Griffiths continues: “Once again, it has been proven that Weight Watchers is a highly effective weight management programme and is part of the solution to help tackle the high and rising levels of overweight and obesity. The study adds significant evidence and credibility for health professionals and Weight Watchers working together to transform the health of the nations in the short and long term. Success comes from GPs and Weight Watchers working together; GPs raising the issue of weight and referring them to a programme that gives them intense support via weekly meetings and digital tools and community. ”
The study design was a randomised, prospective, controlled clinical trial, the gold standard in medical research.
As further proof of the effectiveness and scalability of this public health approach, GPs across the UK have been referring overweight and obese patients to Weight Watchers for 12 years. An independent audit of this real world experience, published in BMC Public Health in June 2011, shows that it consistently delivers effective weight loss outcomes even across geographies5.
1 Mean weight change at 12 months was -3.26kg for brief intervention, -4.75kg in the 12-week programme and -6.76kg in the 52-week programme.
2 At 12 and 24 months, participants in the 52-week programme had greater reductions in waist and fat mass than participants in the 12-week programme or brief intervention group. At 12 months, participants in the 52-week programme had greater reductions in HbA1c than those in the 12-week programme and brief intervention and greater reductions in fasting plasma glucose than those in the 12-week programme and brief intervention.
3 When the impact of the 12-week programme was modelled over 25 years, it was cost-saving compared with the brief intervention. Although the 52-week programme was more expensive in the within-trial analysis, when the impact was modelled over 25 years, it resulted in the greatest gain in QALYs and the greatest reduction in disease incidence.

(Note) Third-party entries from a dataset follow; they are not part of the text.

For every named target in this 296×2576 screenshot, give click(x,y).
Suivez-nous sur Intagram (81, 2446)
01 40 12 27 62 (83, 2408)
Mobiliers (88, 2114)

4 Reductions seen in the 52-week programme participants at 12 months are larger than those seen at the same timepoint in the intensive lifestyle intervention arm of the Diabetes Prevention Programme (DPP), whose participants were similar to those in the current study in baseline BMI, HbA1c and glucose and had similar weight loss at 12 months, but achieved at a fraction of the cost. Notwithstanding gradual weight regain and increase in associated risk factors observed over 15 years follow-up, DPP achieved a 27% reduction in the cumulative incidence of diabetes in the lifestyle intervention relative to the control group.
5 Ahern A et al (2011) Weight Watchers on prescription: An observational study of weight change among adults referred to Weight Watchers by the NHS, BMC Public Health, 11, 434.